Data Brief. 2024 Apr 9:54:110389. doi: 10.1016/j.dib.2024.110389. eCollection 2024 Jun.

Abstract

Using a user DNS fingerprint allows one to identify a specific network user regardless of the knowledge of his IP address. This method is proper, for example, when examining the behavior of a monitored network user in more depth. In contrast to other studies, this work introduces a dataset for possible user identification based only on the knowledge of its DNS fingerprint created from the previously sent DNS queries. We created a large dataset from the real network traffic of a metropolitan Internet service provider. The dataset was created from 2.3 billion DNS queries representing 6.2 million different domain names. The data collection took place over three months from 12/2023 to 02/2024. The dataset contains a detailed user activity description in the sense of overall daily activity statistics and detailed 24 h activity statistics.
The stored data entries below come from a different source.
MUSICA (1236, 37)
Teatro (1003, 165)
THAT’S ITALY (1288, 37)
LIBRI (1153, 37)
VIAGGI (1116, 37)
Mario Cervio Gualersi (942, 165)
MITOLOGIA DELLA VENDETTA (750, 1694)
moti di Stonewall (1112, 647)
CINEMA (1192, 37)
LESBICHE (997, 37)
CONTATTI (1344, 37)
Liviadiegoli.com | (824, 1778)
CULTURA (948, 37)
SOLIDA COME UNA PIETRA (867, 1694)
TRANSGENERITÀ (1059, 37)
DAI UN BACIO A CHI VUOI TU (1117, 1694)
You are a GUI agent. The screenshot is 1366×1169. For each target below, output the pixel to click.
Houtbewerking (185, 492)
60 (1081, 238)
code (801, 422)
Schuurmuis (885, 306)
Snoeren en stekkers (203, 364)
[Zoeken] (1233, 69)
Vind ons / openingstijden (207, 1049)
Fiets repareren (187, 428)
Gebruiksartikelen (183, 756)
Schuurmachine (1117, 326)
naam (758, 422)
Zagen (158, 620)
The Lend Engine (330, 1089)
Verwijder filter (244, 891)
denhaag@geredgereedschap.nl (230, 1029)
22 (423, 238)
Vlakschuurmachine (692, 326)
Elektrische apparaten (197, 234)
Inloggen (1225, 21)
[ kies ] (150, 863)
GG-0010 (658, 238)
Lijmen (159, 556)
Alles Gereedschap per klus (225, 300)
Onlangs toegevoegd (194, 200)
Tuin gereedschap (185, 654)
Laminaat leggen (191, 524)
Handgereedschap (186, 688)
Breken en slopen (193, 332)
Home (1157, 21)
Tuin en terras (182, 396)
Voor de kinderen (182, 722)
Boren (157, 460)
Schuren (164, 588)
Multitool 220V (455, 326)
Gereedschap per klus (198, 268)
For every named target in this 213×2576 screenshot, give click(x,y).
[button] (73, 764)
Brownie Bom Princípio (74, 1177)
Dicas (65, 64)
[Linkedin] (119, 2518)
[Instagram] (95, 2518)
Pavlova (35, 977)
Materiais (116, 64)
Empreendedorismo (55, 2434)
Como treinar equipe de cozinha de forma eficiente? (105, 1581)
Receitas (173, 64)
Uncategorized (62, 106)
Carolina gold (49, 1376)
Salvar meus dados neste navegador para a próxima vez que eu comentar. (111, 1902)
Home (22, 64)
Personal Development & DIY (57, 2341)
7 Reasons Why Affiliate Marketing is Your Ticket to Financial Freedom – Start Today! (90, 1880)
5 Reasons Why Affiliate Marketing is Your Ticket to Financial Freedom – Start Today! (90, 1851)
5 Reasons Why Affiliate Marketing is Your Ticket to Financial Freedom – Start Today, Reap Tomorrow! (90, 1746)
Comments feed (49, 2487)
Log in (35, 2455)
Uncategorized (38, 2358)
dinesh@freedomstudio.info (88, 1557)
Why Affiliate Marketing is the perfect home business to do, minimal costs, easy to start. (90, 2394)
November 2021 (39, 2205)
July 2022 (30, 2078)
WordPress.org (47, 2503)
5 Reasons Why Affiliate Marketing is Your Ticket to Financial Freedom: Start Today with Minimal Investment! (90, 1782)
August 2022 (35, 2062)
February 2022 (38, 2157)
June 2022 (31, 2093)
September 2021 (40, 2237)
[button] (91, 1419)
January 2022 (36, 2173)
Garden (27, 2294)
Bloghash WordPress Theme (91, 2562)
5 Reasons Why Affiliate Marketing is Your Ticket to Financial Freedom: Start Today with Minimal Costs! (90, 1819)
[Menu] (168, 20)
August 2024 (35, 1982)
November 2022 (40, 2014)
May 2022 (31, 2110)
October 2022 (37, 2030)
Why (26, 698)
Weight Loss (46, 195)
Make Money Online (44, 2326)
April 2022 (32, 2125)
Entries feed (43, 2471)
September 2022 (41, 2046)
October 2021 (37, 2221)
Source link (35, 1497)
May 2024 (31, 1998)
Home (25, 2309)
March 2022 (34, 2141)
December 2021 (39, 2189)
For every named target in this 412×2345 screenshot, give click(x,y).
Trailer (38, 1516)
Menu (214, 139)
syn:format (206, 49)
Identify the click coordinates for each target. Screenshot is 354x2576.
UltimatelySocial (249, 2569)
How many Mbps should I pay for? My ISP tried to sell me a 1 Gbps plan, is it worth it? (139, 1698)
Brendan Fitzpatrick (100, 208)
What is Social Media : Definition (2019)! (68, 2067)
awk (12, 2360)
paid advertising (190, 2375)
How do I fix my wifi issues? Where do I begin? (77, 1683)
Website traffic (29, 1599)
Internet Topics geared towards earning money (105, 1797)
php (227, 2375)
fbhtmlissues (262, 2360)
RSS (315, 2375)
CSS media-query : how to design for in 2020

Each dataset record contains a list of 1137 classification attributes. The absolutely unique feature of this data set is the classification of user activity based on categories of content accessed by a user. The new dataset can be used for the creation of machine learning models, allowing the identification of a specific user without direct knowledge of their IP addresses or additional network location information. The dataset can also serve as a reference dataset for the creation of DNS fingerprints of users.

Keywords: DNS; Fingerprint; Identification; Machine learning; User.